**Required task**
Count the lines in the listing below that contain the string "field". Reply with the number alone.

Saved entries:
+ + + + + + +

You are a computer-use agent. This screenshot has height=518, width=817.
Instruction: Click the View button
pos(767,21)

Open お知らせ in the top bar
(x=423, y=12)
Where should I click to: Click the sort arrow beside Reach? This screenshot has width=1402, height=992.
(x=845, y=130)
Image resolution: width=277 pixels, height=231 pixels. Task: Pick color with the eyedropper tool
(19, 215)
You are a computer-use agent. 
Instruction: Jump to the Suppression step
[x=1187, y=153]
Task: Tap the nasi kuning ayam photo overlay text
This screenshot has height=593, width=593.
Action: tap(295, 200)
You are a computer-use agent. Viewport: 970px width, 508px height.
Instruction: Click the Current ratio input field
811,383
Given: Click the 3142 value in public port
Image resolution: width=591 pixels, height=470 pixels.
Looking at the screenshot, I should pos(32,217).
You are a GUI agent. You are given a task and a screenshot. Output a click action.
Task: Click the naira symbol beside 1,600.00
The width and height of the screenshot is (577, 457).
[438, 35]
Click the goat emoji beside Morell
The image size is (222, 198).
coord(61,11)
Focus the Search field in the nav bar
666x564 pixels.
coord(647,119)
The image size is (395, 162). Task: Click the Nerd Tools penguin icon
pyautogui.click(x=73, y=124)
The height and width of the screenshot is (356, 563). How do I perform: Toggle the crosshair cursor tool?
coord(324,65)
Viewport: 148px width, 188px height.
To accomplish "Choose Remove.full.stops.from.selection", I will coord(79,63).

+ + + + + + +

**Output**
2